* Written request *
Put the lines into a numbered list, from the line with "advantage [611, 1667]" up to and including the line with "shift (493, 389)". Leave out any blank lines.

* Dataset records *
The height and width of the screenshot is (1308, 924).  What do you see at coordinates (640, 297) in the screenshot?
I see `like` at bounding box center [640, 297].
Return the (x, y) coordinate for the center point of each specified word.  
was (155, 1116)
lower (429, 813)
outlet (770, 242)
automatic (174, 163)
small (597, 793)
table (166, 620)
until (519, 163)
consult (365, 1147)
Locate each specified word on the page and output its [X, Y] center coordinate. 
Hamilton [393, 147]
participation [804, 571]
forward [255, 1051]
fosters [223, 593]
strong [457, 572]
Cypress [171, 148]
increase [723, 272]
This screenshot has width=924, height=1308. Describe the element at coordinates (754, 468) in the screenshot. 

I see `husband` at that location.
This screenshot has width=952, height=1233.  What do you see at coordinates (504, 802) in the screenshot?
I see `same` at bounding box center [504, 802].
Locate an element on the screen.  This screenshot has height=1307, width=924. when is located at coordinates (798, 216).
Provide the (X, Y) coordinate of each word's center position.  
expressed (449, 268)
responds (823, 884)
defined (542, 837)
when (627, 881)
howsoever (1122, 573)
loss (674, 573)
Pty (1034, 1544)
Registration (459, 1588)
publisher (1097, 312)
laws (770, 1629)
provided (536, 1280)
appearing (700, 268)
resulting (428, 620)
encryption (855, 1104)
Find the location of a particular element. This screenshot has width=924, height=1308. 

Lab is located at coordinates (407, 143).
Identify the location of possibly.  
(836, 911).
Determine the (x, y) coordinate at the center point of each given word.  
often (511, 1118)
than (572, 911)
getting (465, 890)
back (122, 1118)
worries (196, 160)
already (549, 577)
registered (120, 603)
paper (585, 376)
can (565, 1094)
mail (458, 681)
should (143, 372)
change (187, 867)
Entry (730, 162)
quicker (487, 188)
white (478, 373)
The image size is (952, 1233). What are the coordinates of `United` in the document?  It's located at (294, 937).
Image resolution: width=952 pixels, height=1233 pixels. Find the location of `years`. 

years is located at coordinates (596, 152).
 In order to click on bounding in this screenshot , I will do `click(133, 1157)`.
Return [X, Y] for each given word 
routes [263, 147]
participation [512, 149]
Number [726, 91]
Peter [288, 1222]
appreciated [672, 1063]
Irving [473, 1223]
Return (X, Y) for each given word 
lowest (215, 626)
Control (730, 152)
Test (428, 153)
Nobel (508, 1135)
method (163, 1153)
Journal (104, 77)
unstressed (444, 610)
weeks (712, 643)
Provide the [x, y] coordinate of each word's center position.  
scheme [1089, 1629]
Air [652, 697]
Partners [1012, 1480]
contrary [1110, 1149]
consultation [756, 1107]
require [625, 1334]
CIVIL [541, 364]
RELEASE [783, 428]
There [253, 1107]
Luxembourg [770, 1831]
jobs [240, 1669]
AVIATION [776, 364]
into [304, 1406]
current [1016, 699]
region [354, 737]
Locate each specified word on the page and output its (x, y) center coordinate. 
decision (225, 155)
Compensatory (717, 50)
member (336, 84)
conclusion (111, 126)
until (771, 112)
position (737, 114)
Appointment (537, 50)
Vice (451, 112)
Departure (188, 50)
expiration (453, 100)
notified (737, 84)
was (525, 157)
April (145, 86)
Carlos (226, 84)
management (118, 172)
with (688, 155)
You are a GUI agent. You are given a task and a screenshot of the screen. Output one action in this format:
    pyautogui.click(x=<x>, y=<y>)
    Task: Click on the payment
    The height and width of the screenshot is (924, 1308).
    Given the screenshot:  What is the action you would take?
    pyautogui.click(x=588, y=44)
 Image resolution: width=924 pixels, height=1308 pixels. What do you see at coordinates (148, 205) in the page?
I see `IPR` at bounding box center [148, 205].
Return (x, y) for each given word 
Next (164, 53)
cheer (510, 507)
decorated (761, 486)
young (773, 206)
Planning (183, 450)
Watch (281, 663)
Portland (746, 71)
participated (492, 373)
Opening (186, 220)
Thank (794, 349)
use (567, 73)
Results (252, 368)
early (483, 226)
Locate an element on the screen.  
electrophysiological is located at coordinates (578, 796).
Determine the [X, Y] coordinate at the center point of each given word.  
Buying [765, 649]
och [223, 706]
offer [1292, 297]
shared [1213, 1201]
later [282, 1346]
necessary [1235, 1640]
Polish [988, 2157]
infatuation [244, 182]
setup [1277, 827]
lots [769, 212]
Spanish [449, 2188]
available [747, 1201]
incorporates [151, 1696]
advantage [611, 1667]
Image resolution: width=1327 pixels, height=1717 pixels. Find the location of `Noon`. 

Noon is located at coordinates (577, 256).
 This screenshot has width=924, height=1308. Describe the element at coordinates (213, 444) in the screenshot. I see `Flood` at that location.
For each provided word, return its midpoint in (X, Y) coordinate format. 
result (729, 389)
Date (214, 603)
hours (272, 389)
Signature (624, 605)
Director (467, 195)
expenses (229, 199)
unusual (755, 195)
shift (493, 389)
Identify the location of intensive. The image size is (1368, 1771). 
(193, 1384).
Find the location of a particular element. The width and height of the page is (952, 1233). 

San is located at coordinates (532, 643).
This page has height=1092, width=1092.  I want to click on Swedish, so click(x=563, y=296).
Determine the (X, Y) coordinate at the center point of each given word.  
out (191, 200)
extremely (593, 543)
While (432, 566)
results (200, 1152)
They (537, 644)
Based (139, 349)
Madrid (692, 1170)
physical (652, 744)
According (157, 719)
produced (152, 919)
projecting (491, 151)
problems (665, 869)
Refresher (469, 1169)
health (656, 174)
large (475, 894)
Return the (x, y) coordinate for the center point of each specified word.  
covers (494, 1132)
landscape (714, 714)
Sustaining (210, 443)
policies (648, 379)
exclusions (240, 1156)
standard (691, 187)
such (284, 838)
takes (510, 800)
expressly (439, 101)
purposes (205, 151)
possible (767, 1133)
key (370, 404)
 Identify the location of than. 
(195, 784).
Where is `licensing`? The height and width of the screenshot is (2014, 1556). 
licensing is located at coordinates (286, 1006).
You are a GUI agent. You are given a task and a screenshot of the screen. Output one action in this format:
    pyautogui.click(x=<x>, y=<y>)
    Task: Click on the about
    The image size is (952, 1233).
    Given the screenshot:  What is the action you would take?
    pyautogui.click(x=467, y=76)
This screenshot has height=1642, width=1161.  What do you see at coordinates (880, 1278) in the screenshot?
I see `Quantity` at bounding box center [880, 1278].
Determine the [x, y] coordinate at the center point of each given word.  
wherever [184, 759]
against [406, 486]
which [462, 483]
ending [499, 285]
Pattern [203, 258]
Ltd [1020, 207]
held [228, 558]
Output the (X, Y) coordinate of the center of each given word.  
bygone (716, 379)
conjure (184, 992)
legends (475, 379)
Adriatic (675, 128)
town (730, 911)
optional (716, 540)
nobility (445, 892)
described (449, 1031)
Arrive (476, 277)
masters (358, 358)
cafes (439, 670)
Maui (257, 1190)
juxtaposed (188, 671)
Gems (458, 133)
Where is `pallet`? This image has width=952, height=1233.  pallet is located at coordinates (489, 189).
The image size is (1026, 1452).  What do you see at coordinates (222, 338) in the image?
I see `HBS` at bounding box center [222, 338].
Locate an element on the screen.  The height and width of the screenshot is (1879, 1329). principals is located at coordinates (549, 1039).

* Full response *
1. advantage [611, 1667]
2. Image resolution: width=1327 pixels, height=1717 pixels. Find the location of `Noon`. 
3. Noon is located at coordinates (577, 256).
4.  This screenshot has width=924, height=1308. Describe the element at coordinates (213, 444) in the screenshot. I see `Flood` at that location.
5. For each provided word, return its midpoint in (X, Y) coordinate format. 
6. result (729, 389)
7. Date (214, 603)
8. hours (272, 389)
9. Signature (624, 605)
10. Director (467, 195)
11. expenses (229, 199)
12. unusual (755, 195)
13. shift (493, 389)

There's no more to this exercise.